Serem

Saudara Anu,

Untuk memahami bagaimana siasat terhadap realisme berlangsung dalam prosa Indonesia, ada baiknya kita membaca lagi karya-karya Rijono Pratikto—sebelum kita sampai pada yang canggih-canggih.

Mungkin hari ini banyak dari kita yang tidak mengenal Rijono Pratikto. Tetapi, pada 1950-an ia sempat memberi sesuatu kepada sastra Indonesia dan itu layak diperbicangkan lagi hari ini. Dalam bentang realisme, Rijono hadir dengan cerita-cerita dari dunia takhayul, tentang hantu dan arwah yang menerobos kehidupan nyata.

Karya Rijono yang kumaksud di sini adalah Si Rangka dan Beberapa Cerita Pendek Lain (1958).

H.B. Jassin menyebut Rijono sebagai “pengarang cerita serem”. Asrul, dengan sedikit lebih bergaya, menyebutnya “telah menyorotkan sinar lenteranya pada benda-benda yang masih murni.” Sementara A. Teeuw menyebut karya-karyanya sebagai pengecualian yang menarik karena “membangkitkan kemisteriusan dengan cara yang modern”.

Bahwa sebelum ini kita sudah mengenal takhayul, itu sudah pasti. Di setiap daerah kita bisa dengan mudah menemukan cerita hantu atau cerita horor dalam berbagai bentuk dan modelnya. Bahkan, apa yang kemudian dikenal sebagai “legenda urban”. Tetapi, Rijono menuliskannya dengan mengambil bentuk sastra. Ia memperkenalkan takhayul sebagai bagian dari permainan imajinasi pengarang.

Dalam hal ini, dunia hantu atau makhluk gaib—atau fantasi, dunia mimpi, dunia batin manusia yang terbelah—adalah juga sumber karangan yang sama pentingnya dengan dunia nyata manusia.

Begitulah, ketika dunia fiksi Indonesia masa 1950-an penuh dengan asap mesiu dan bau darah, Rijono datang dengan asap dupa dan kemenyan. Memang, ada pula upaya untuk menegaskan warna lain dari cerita-cerita yang kebanyakan berkonsentrasi di Jakarta dan kota-kota besar lainnya, yakni kisah-kisah dari kampung halaman, sebagaimana dikerjakan oleh Yusakh Ananda atau Soewardi Idris.

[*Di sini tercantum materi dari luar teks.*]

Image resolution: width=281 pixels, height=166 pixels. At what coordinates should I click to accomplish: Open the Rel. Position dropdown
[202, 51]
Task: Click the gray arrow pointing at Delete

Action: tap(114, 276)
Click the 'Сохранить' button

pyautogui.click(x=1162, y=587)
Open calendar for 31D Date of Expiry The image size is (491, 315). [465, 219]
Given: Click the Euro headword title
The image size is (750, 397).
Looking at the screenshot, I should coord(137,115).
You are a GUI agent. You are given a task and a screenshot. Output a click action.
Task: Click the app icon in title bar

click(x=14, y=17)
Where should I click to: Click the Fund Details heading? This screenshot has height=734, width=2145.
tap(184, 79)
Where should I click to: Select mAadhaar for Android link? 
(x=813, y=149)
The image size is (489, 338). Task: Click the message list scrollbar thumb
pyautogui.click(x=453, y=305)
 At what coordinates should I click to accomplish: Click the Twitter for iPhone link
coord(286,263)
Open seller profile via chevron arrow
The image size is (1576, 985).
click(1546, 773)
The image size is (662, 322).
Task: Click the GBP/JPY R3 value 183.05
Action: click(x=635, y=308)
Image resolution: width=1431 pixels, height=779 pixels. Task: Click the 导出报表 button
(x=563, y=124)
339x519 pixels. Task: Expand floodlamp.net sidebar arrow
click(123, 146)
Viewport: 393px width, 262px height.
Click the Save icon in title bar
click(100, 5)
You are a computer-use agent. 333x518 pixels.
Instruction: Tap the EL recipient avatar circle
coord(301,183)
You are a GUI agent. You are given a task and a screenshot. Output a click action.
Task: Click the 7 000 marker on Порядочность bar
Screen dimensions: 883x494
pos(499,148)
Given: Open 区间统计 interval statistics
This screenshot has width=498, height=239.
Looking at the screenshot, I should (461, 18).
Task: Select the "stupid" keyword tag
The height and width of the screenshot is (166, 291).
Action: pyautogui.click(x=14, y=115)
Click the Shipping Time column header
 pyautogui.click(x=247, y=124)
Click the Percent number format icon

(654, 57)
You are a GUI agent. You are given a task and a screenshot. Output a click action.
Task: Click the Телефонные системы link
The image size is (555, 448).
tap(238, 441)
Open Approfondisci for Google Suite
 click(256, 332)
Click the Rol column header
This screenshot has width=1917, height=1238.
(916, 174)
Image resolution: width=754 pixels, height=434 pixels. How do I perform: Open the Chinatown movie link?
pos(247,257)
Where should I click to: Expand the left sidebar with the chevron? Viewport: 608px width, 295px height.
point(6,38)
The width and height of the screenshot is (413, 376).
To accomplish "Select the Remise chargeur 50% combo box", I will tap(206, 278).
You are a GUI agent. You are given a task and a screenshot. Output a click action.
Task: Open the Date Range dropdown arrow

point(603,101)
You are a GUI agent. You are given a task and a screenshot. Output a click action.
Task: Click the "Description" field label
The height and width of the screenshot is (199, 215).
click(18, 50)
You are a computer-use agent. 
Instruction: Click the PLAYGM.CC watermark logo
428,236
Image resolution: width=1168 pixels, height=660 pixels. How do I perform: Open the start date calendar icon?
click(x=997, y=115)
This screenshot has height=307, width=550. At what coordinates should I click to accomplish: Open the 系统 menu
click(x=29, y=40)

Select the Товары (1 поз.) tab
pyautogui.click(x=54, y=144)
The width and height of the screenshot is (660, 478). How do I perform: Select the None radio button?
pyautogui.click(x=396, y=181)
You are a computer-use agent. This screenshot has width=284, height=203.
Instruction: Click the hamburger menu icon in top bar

Namun, Rijono hadir dengan kisah yang sama sekali lain. Bahwa ia juga menulis cerita tentang korban perang, itu tidak menjadi perhatianku kali ini. Yang menarik adalah dia memberi siasat pada realisme yang sudah menjadi jamak dengan cerita-cerita dari dunia gaib. Sebuah dunia yang saat itu belum ditinggalkan oleh khalayak ramai, tetapi tidak menjadi perhatian para pengarang modern kita, karena revolusi dan sekitarnya kelihatan jauh lebih menarik.

Bagiku, cerita serem adalah perkara bermain-main dengan imajinasi manusia yang sudah kelewat datar dan banal digempur oleh berbagai soal sehari-hari. Ia semacam tamasya literer. Soalnya bukan agar pembaca kembali kepada takhayul atau kepercayaan animisme, tetapi lebih kepada permainan imajinasi yang mengasyikkan. Jika humor bisa membuat kita tertawa, maka horor membuat bulu kuduk kita berdiri dan kita mendapat sensasi yang mengasyikkan.Di sini kita berbicara tentang siasat. Seorang pengarang mestilah punya upaya gigih agar karyanya mendapat tempat yang cukup terhormat dalam khazanah kesusastraan tempatnya tumbuh. Jika tidak, ia hanya akan menambah pekat polusi kesemenjanaan. Untuk itu, Rijono mengambil karya-karya Edgar Allan Poe sebagai model, dengan bahan lokal yang ia temukan di banyak tempat di Jawa. Akan tetapi, di kemudian hari ia memberi inspirasi kepada Abdullah Harahap dan lain-lainnya. Selanjutnya, Abdullah Harahap memantik kepenulisan Eka Kurniawan, Intan Paramaditha dan Ugoran Prasad dalam tema sejenis.

Apakah diperlukan “anasir moral” sebagaimana yang dituntut Jassin? Ah, kukira tidak perlu. Jika dituruti, sastra Indonesia akan semakin keberatan beban—sebagaimana hari ini. Inginnya selalu mengajari atau mengembalikan orang ke jalan lurus. Yang begitu-begitu biarlah menjadi tugas juru dakwah.